When I am sad I wear other people's clothes. It makes me feel connected, reminds me that others exist even when I am alone and lonely. Today I am in my mother's cardigan and my friend's big, blue coat. They are keeping me warm in the cold, keeping the rain away from my face and holding me together when I feel like falling apart.

I know I should give these things back, but things are only things. Material possessions matter less than memories to me. Moment and experiences are transient and can give you the warmth or sadness that clothes cannot. I have always been a physical person, and the proximity and affection of touch is what I seem to perpetually crave. It is getting hard for me to sleep alone. The quiet of my room is no match for the tumult of my brain. And I have always been fine by myself, but that doesn't mean I am not lonely.

My mother's feet are smaller than mine and she still wears my old trainers that I have grown out of. I wonder if she feels fond of me when she wears them. I would. Or does she just see them as trainers, utilitarian things to keep her feet dry?

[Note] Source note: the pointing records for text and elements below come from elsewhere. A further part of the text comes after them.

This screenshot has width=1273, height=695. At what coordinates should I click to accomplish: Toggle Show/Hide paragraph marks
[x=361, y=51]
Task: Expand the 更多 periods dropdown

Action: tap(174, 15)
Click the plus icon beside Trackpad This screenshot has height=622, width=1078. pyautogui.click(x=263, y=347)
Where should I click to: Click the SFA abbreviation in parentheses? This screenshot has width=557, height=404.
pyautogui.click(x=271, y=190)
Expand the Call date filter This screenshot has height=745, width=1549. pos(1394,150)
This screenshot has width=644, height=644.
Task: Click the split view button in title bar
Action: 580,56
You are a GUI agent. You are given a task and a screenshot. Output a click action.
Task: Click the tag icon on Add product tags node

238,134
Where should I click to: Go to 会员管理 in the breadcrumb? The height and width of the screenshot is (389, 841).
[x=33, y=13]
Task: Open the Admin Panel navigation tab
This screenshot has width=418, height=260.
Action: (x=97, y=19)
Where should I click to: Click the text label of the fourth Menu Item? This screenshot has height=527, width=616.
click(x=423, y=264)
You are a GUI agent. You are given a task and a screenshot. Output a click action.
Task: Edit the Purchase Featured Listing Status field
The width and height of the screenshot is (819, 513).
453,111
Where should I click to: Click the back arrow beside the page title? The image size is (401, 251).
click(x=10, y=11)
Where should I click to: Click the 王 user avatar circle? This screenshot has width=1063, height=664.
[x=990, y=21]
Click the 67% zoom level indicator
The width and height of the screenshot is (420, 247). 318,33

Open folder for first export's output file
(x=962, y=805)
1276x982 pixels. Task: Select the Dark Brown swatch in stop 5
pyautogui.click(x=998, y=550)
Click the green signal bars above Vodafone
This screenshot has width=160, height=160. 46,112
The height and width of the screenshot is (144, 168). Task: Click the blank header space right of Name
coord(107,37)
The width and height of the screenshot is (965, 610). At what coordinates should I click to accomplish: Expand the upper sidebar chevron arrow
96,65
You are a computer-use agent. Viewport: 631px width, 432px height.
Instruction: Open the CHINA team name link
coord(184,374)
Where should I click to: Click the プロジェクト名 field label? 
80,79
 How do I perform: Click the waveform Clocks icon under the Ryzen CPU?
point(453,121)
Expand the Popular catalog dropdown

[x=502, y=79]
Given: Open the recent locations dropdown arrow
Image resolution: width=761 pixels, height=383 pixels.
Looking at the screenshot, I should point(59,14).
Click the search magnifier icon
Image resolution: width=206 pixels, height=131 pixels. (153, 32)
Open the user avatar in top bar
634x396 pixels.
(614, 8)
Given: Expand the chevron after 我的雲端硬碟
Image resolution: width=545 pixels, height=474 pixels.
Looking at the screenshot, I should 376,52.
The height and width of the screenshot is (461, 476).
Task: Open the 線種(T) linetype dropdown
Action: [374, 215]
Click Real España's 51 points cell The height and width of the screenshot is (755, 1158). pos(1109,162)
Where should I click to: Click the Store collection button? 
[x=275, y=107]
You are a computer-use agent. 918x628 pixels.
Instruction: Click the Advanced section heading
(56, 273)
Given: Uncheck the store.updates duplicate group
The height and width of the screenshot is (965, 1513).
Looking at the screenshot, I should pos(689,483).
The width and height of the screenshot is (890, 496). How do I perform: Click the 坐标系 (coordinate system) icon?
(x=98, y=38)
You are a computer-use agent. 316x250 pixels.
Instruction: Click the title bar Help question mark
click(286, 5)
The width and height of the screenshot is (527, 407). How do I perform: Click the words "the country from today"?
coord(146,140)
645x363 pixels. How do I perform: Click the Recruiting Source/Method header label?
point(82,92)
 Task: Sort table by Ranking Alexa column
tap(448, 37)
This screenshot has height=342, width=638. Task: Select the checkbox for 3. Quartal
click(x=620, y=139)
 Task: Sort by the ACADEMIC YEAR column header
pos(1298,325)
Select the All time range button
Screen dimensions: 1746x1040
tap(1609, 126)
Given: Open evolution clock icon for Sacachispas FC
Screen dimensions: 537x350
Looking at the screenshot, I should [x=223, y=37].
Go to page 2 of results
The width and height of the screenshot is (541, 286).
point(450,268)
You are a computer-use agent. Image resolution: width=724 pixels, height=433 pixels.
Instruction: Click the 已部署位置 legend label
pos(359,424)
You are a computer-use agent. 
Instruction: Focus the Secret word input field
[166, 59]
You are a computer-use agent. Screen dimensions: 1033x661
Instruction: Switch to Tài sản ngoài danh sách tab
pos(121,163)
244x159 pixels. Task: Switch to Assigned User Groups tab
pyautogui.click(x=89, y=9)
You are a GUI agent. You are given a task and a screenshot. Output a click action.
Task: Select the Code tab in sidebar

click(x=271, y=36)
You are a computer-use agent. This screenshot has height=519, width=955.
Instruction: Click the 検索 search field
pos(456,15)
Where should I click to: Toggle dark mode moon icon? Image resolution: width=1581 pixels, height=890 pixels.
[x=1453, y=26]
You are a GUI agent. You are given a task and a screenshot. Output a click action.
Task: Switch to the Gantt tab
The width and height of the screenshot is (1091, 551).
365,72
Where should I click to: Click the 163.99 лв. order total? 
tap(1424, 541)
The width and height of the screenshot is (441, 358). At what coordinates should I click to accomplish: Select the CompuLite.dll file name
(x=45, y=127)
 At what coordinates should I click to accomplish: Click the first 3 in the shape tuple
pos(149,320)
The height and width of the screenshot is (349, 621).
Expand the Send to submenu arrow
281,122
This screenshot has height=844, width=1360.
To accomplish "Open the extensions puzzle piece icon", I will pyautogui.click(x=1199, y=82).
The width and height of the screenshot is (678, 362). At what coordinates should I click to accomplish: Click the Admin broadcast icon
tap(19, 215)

I don't know what is going on with my life, but I will give back this cerulean blue hoodie if my love asks me to. It's the colour of a clear sky, the highlights in my hair, my eyes in a storm. (His eyes are more green.) If love is putting someone else first then my selfish heart can do that, even if it means martyring myself. I will give back the hoodie that after two months still smells of him. But if he does not, then I will keep it. It reminds me of affection, of being held, warm hands on my cold arms. I am holding myself together as best I can, in other's clothes, to keep me whole when I want to unravel.

I suppose I have always been one to wear my heart on my sleeve.